Dr. Sean Conley, physician to President Donald Trump, centre, talks with reporters at Walter Reed National Military Medical Center. Photo / AP
President Donald Trump's excursion around Walter Reed National Military Medical Center on Sunday evening, his repeated requests to be discharged and his aggressive denial of the seriousness of the coronavirus underscore the highly unusual and precarious problem presented to his doctor: His patient is also his boss.
In the caseof Dr. Sean P. Conley, the White House physician and Navy doctor, the patient is both the boss and the commander in chief. Disobeying Trump's wishes could be seen as tantamount to insubordination, among the military's highest offences.
Trump, like many presidents, chose a military doctor, long considered the most convenient and most trusted steward of presidential health and closely guarded medical information.
Conley, who served as an emergency doctor in the US Navy as a lieutenant commander, said that while the president was "not out of the woods," he agreed with Trump's decision to leave the military's health centre in Bethesda, Maryland.
"The president has been a phenomenal patient during his stay here, and he's been working hand in glove with us and the team," Conley said at a news conference at Walter Reed, in which he said Trump would be departing.
"He has never once pushed us to do anything," the doctor added.
Even though it is common for those who serve in the military to be treated by a medical professional of lower rank, only the president holds the title of top boss and, in the case of Walter Reed, technically has command over the entire medical centre.

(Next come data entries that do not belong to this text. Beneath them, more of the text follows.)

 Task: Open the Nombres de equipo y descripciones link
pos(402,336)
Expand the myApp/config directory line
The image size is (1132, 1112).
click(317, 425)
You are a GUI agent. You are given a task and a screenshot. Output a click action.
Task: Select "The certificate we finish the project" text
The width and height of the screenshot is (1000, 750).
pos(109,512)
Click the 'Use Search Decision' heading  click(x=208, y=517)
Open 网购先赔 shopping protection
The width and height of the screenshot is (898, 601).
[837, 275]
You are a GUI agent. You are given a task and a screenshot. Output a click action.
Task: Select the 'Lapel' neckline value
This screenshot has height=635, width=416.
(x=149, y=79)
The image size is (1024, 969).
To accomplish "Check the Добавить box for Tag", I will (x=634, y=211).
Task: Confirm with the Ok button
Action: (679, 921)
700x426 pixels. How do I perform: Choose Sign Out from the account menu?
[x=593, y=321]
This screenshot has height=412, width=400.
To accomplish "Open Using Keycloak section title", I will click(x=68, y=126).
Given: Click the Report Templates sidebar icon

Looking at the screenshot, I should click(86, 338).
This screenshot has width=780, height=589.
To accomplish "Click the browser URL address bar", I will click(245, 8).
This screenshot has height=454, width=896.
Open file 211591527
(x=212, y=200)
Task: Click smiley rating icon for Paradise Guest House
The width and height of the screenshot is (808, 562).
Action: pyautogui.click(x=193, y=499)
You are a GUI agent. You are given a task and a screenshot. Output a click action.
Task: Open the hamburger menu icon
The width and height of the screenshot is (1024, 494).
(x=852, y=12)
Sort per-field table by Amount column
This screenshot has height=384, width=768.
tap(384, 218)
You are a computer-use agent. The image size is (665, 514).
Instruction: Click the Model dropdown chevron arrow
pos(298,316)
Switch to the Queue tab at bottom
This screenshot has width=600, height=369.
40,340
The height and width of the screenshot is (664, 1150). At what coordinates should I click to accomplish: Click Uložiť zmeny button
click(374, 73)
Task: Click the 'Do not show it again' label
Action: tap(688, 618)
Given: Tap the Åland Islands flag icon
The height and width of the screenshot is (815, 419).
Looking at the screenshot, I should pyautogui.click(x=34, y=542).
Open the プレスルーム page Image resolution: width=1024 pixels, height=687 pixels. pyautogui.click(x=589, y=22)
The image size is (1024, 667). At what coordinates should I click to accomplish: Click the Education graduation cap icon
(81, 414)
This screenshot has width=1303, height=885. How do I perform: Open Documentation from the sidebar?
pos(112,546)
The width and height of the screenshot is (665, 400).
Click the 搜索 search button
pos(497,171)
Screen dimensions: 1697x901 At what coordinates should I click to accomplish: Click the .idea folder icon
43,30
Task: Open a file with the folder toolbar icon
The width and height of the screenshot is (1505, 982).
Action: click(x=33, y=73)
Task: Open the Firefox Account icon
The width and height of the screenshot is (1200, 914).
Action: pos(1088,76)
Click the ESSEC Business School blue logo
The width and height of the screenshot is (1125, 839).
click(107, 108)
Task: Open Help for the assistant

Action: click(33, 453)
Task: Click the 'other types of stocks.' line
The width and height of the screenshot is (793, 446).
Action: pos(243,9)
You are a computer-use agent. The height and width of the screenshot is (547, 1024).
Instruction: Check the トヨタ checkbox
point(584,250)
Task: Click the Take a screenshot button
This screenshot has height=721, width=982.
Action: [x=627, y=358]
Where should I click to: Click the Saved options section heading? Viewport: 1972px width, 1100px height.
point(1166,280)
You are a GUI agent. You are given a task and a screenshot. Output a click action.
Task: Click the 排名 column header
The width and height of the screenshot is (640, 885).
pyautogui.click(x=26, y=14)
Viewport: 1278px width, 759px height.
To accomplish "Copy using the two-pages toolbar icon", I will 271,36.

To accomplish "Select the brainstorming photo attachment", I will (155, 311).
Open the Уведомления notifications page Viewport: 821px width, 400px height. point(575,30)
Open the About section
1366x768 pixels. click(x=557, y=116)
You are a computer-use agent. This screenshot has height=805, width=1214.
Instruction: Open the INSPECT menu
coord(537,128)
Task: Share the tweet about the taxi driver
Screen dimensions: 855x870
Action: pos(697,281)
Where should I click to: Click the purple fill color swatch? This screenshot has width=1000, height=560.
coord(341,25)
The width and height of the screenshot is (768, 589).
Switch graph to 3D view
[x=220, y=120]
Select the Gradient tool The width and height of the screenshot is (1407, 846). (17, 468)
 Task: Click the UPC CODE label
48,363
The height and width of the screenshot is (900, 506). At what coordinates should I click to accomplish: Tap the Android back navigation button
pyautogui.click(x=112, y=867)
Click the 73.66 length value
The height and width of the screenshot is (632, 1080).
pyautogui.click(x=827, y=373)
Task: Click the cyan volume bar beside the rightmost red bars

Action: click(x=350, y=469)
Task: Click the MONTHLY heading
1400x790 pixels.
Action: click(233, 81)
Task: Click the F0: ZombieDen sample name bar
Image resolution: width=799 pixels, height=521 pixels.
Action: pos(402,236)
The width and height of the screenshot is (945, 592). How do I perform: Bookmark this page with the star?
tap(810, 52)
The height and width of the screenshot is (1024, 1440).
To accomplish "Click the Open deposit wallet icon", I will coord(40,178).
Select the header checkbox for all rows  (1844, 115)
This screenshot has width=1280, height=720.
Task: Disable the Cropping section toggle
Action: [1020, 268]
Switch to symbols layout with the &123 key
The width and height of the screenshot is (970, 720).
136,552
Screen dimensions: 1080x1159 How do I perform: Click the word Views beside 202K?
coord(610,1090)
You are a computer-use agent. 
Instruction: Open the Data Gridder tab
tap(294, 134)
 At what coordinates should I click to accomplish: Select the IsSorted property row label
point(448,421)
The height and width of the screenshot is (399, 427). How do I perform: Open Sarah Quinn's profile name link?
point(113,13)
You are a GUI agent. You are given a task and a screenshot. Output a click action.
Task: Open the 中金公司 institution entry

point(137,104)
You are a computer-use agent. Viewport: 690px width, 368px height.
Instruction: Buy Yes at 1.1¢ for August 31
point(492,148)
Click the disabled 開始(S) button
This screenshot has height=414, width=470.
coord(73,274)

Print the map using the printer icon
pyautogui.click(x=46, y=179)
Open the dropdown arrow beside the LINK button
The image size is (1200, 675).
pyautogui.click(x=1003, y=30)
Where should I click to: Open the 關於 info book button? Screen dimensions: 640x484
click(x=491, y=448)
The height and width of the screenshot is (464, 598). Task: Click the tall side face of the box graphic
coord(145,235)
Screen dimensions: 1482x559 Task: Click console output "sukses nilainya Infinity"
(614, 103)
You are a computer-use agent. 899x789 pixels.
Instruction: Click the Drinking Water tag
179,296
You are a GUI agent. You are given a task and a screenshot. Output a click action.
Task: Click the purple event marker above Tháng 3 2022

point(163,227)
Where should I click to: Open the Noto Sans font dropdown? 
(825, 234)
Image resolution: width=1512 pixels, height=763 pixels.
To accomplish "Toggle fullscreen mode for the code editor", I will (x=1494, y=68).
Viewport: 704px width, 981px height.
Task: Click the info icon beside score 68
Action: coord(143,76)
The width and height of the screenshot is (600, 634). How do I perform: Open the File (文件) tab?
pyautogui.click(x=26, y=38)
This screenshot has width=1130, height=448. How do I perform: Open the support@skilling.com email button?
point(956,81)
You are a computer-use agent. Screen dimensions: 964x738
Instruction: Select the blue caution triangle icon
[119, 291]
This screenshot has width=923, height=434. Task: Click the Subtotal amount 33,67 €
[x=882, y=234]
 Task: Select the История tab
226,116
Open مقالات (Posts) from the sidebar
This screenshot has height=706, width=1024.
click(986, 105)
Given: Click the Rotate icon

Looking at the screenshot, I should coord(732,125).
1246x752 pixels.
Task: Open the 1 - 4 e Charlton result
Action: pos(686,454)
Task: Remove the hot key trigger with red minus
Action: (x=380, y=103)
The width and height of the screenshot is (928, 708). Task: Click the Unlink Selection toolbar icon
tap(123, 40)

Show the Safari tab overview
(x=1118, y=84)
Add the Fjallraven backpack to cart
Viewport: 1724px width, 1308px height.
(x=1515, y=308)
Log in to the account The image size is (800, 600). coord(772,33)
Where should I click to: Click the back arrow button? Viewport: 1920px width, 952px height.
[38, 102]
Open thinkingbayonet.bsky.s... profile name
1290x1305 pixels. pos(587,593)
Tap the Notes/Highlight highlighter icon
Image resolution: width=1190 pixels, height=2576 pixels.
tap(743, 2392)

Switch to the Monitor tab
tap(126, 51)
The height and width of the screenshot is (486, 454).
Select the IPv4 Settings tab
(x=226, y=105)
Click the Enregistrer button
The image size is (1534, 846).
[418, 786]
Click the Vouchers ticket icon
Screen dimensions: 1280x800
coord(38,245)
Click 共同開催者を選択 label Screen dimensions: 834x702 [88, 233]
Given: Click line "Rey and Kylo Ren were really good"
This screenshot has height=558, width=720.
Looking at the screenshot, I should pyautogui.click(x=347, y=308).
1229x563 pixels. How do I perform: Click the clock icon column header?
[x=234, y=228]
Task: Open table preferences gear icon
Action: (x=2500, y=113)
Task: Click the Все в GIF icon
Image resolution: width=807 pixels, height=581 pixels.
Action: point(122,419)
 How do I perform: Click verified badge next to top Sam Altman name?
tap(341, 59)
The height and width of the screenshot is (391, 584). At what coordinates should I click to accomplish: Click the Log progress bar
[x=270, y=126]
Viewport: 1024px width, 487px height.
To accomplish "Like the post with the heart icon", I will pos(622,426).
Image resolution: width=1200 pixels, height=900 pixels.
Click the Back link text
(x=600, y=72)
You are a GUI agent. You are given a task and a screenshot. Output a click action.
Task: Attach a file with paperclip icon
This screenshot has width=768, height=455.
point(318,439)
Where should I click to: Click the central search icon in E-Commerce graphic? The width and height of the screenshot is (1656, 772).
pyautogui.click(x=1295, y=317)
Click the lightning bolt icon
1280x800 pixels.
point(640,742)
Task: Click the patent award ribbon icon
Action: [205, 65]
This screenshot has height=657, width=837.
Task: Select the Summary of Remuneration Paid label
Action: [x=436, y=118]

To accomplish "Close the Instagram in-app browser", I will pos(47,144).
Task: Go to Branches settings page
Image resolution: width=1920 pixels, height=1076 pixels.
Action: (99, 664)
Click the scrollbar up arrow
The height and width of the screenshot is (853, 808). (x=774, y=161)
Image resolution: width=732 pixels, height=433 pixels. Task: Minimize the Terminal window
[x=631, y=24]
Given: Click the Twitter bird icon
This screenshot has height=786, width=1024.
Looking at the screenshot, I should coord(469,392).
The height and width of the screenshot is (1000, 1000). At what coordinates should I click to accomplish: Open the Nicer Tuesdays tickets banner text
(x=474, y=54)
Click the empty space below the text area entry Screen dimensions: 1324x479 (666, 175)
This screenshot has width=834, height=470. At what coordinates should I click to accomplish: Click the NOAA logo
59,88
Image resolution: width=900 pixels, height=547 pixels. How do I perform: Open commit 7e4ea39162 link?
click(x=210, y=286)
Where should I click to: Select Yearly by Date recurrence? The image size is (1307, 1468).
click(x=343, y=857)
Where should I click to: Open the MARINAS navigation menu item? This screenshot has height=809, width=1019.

Like other presidents, Trump appeared to pick a doctor who would maintain the narrative of his health status.
"Presidents make these decision based on politics over medicine," said Matthew Algeo, the author of "The President Is a Sick Man" and other books about the presidency. "And there is an inherent conflict between politics and medicine."
Algeo said the issue had so hampered the public's right to know about a president's condition that a commission should be established to reevaluate how the occupant of the Oval Office receives care.
Trump is far from the first president to try to underplay a medical condition, and others have gone further. It's just that Trump's team has been particularly ham-handed with their clouding of his condition, Algeo said.
Abraham Lincoln was incubating smallpox when he delivered the Gettysburg Address, which his aides later played down. Woodrow Wilson had a stroke that was covered up for four months and greatly incapacitated him at the end of his second term. Grover Cleveland's cancer surgery was hidden for nearly a quarter of a century. Franklin D. Roosevelt and his aides disguised his inability to walk unaided, the result of paralytic disease, as well as a host of serious ailments at the end of his life. Warren G. Harding had an undisclosed heart issue.
"My impression is that FDR was probably in denial about how dire his condition was," said Susan Dunn, a professor of humanities at Williams College and author of a book on the former president. "It was an election season for FDR, too, when his health worsened so dramatically. Perhaps Trump, like FDR, is also in denial about the seriousness of his illness."
She said that Trump had "behaved irresponsibly and with willful ignorance about the gravity of the pandemic, a true public health crisis, and his insistence on leaving the hospital today only underscores his juvenile, self-interested behaviour."
Forms of modern media, in particular social media, make hiding any illness or deterioration much more difficult than in previous generations. So Trump's doctor appears to have chosen another route, obfuscating details with vague timelines and imprecise language.
Algeo said, for instance, that brushing off Trump's use of oxygen "reminds me of the Monty Python skit in which one of the knights who has one of his legs cut off and the other leg and then an arm says, 'It's only a scratch.'" ("'Tis but a scratch," Python buffs will note.)
The net result of Trump's hospitalisation has been widespread confusion among those who may have been exposed by the president and others around him who have tested positive for the virus, and a general sense that his care is being coordinated less by medical professionals than the West Wing.
More unusual is Trump's insistence on trying to resume normal activities when he has a highly contagious and notably volatile illness, one that is particularly dangerous to men his age and weight.
"Having an infectious illness itself is not a reason to keep someone in the hospital," said Dr. Leana Wen, a former health commissioner for the city of Baltimore. "But if there is a suspicion that a patient will knowingly and purposefully endanger others, there would need to be a discussion had about keeping that patient in the hospital against his will."
But most experts agreed that presidents have final say over their care in a way that most patients in and out of the military do not, and that those decisions end up reflecting on the doctors who speak about them in public.
"All of these decisions fall at the feet of the president ultimately, and that is putting hospitals and doctors in a bad position," said David Lapan, a former official at the departments of Homeland Security and Defence and a retired Marine colonel. "When the doctors come out and say things in news conferences that are either seen as untrue or obfuscating, that reflects poorly on the doctor and the military."
Conley would not say whether Trump was well advised to go to a fundraiser in New Jersey on Thursday night. "I'm not going to get into operations," he said, demurring on the president's assessment that the coronavirus was nothing to fear. "I'm not going to get into that."